Gold bulls watching gold elephants

By Peter Brimelow, MarketWatch

NEW YORK (MarketWatch) — Gold’s gyrations on Friday were dramatic, probably exhausting to both sides — and possibly important. Some gold bugs think a new attempt on the highs of last month may have started.

Gold was firm in Europe, but plunged on serious selling during the New York morning — then dramatically reversed on heavy volume to close up $16.50 at $1,508.40 in the CME June contract. This meant gold was up over 1% on the week. More importantly, gold appears to have broken the downtrend which had been in place all month.

Gold stocks, as measured by the Arca Gold Bugs, also seem to have reversed their May downtrend — particularly important to the many observers who think gold shares lead the metal’s movement. The HUI was up 2.75% on the week.

This action must have been a relief to the respected, institutionally oriented Gartman Letter, which overcame its earlier worries and very early on Friday morning added two “units” of gold to its model portfolio (one of which was hedged into yen). This makes the portfolio 7/11ths gold.

During the morning, Gartman must have been wondering if its actions (and those of its hedge-fund clients) were being targeted by hostile forces — a suspicion sometimes heard in the past. As it is, Gartman appears to have judged gold momentum well.

Gold’s recovery on Friday closely followed the announcement that the Fitch ratings service had cut its ranking on sovereign Greek debt. This sparked fears that a wave of anxiety about euro-zone defaults might sweep the market. (Standard & Poor’s subsequently made matters worse by warning of a possible downgrade for Italy.)

One of the correspondents on the LeMetropleCafe webzine pointed out that the rally in gold, as Europe was closing and on a Friday, nevertheless involved heavy estimated volumes, and asked: Did Fitch bring in Western Elephants?

That is, have the powerful speculative forces which have previously run gold up on euro fears appeared again?

All of this will certainly exercise Australia’s attentive and sophisticated gold observer, The Privateer. It has contended for some time that bouts of negative publicity by the ratings agencies are orchestrated to distract the markets from America’s problems.

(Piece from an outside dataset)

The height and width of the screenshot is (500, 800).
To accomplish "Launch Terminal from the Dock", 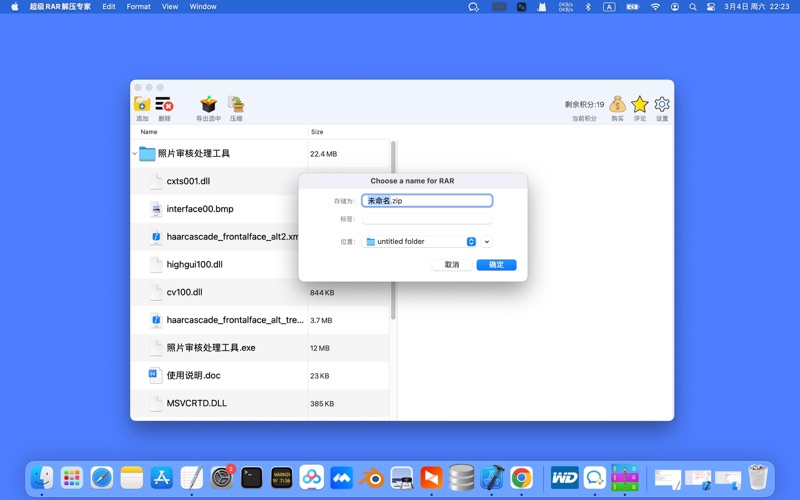I will pos(252,478).
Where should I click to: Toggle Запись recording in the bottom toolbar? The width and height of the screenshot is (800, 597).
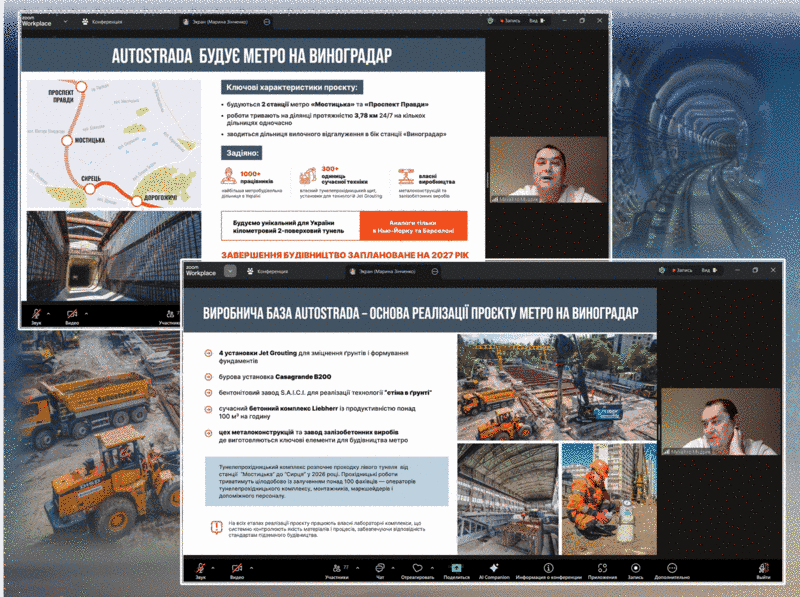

As it acidly observed over the weekend: “… it is clearly the ‘policy’ that the U.S. and its debt problems will NOT be the focus of the global public in general and the U.S. paper markets in particular. … The U.S. was last faced with the necessity to raise their Treasury’s debt limit in late 2009 - early 2010. That was when the European sovereign-debt crisis first hit the headlines — duly conjured up by the U.S. ratings agencies. …”

“Now, we are in the same situation again, the only difference being that the U.S. Treasury is now officially $2.2 TRILLION deeper in debt than it was at the end of 2009, less than a year and a half ago.”

“The problem is that the European sovereign-debt crisis is becoming increasingly ‘old’ news. Something BIG had to be done to resuscitate it. It was.”

The Privateer continues to be bullish on gold.